THE TASK:
Write what comes next in the text on becoming a licensed vet tech in Texas, picking up after its last sentence.

STUDY TEXT:
Vet Tech Programs in Texas: Become a Vet Tech
Veterinary technicians are an integral part of Texas veterinary facilities. Common tasks include tooth polishing and basic dental procedures, administration of non-rabies vaccinations, preparing cytologies, placing catheters, drawing blood, and monitoring animals during surgery.
Texas is among the many states that have a formal licensing processing. It’s a relative newcomer, having been licensing about five years. Licensed Veterinary Technicians, or LVTs, are in demand, and there’s good reason why. They have formal education in veterinary procedures and have demonstrated their knowledge through examination. The Texas Veterinary Medical association notes that while individuals with varying scope of practice support veterinarian care – and indeed the word ‘technician’ is used liberally — staff do not all have the same scope of practice. LVTs are allowed to provide supervision to veterinary assistants and Certified Veterinary Assistants for some tasks.
Becoming a Texas LVT
A prospective LVT must complete an accredited educational program and pass national and state examinations. The American Veterinary Medical Association is the programmatic accrediting agency.
Texas utilizes the Veterinary Technician National Examination, or VTNE; this is the case with almost all states. Texas candidates document their educational qualifications directly to the American Association of State Veterinary Boards.
Candidates must apply to the Texas Board of Veterinary Medical Examiners for permission to take the Licensed Veterinary Technician Exam (LVTE). This is the state exam. The candidate will need to have already taken and passed the VTNE.

LISTED ENTRIES:

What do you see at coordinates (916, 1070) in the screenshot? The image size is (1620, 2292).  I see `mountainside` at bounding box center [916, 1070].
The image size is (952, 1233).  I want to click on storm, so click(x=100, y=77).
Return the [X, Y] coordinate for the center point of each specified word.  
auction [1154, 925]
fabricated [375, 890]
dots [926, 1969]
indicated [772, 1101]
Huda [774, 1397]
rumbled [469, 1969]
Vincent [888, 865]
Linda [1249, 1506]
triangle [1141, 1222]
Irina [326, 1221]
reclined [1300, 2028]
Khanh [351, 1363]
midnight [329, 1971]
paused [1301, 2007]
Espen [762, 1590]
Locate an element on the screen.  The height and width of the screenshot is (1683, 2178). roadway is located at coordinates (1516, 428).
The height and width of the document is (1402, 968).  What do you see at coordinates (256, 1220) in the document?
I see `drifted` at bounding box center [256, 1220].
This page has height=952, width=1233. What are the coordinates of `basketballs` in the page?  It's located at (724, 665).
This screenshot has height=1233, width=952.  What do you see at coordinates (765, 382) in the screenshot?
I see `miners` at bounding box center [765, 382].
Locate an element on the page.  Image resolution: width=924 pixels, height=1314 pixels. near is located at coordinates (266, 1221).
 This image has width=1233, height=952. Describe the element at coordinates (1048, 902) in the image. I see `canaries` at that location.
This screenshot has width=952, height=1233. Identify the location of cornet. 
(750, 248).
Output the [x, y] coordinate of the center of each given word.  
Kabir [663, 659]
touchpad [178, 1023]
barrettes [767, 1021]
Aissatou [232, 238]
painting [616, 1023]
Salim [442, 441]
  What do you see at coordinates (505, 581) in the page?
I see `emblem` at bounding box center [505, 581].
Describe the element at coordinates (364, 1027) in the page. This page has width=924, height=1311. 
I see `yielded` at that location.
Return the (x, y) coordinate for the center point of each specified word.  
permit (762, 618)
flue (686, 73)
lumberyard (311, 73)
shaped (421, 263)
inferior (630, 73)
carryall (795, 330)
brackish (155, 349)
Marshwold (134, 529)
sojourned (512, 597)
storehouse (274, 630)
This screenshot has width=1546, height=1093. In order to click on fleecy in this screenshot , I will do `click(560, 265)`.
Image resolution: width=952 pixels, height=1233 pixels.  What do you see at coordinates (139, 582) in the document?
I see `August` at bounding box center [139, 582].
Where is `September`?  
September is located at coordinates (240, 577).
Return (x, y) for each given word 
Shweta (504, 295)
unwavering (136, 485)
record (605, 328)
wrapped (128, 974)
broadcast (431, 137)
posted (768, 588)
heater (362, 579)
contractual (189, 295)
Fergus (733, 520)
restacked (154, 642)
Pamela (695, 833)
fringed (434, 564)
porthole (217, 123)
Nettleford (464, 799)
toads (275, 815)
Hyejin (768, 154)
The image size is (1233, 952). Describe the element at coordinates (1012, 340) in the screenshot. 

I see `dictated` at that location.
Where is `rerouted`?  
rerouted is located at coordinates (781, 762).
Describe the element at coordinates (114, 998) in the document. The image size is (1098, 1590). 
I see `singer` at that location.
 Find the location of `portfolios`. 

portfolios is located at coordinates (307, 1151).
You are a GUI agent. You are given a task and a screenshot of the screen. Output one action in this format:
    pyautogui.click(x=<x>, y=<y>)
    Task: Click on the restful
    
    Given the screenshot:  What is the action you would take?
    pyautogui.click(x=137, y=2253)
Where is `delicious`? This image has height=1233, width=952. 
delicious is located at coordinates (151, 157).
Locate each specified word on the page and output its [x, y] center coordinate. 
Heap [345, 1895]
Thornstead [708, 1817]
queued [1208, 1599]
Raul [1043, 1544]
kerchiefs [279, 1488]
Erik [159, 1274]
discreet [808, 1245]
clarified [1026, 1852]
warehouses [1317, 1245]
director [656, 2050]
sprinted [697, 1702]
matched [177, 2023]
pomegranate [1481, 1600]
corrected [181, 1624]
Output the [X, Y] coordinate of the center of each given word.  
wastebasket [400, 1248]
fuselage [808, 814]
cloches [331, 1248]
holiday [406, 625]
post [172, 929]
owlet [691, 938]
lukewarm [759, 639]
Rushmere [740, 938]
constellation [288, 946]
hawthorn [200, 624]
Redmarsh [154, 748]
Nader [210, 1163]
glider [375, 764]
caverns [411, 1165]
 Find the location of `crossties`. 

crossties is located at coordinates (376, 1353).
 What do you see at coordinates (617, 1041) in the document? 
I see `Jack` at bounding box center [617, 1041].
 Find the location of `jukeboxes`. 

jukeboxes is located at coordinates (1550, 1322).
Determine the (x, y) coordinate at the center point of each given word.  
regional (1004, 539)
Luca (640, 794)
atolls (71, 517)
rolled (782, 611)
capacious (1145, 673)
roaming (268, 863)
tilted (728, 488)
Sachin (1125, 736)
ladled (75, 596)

REPLY:
Top Employers of Vet Techs in Texas
The following are among Texas’ many diverse employers:
• South Texas Veterinary Opthalmology in San Antonio
• Crossroads Veterinary Clinic in Greenfield
• North Texas Veterinary Clinic in Keller
• Tara Animal Hospital in Colleyville
• Texoma Veterinary Hospital in Sherman
• Cat Veterinary Clinic in Houston
• Westgate Pet and Bird Clinic in Austin
Teaching Hospitals and Specialty/ Referral Services
Texas A&M operates small and large animal teaching hospitals. They provide a number of specialized services in areas such as orthopedics, cardiology, neurology, and soft tissue surgery. Veterinary technicians are hired for particular veterinary areas. One will currently find eight individuals employed as anesthesia technicians. The practice is an AAHA-accredited animal hospital, Level II VECCS emergency and critical care center, and is certified Cat Friendly by the Society of Feline Practitioners; a Cat Friendly practice has been recognized for the steps it has taken to make vet visits less stressful for cats.
Austin Veterinary Emergency and Specialty is among the state’s many private emergency/ multi-specialty facilities. In addition to 24-hour emergency services, it offers specialized treatment in areas as diverse as internal medicine, dentistry, and rehabilitation. It utilizes veterinary technician in various roles, including emergency and critical care supervisor. Dentistry technician was among the positions recently sought.
Multi-Facility Practices and Hospital Networks
Many veterinary practices are part of networks or chains. Hillside Veterinary Clinic has seven satellite clinics in the Austin area. Metropaws has three Dallas locations. VCA Katy Trail Animal Hospital is part of a national network of animal hospitals.
Veterinary Technicians in Shelter Medicine
Animals in shelters require veterinary services: nursing care, tests, spaying and neutering, and microchipping when they leave for a new home. Shelter medicine is sometimes seen as a specialty area. Many shelters are leveraging community resources, providing outreach, and reducing euthanasia. The Texas Longview Animal Care and Adoption Center is among them. A 2019 article noted its success placing large numbers of animals. Its use of media has made the news multiple times, once with a particularly creative video that drew people in to adopt and more recently with a video of a lamb frolicking down the hallway with the lead veterinary technician (https://www.abc12.com/content/news/Video-shows-little-lamb-dancing-her-heart-out-at-Texas-animal-care-center.html). Bottle fed by a tech, this particular lamb is a visitor only – though this particular shelter has small animals other than cats and dogs waiting for adoption.
Texas Veterinary Technician Salary and Career Outlook
The Texas veterinary technician occupation has been projected to grow by 25.4% over the course of the 2016 to 2026 decade.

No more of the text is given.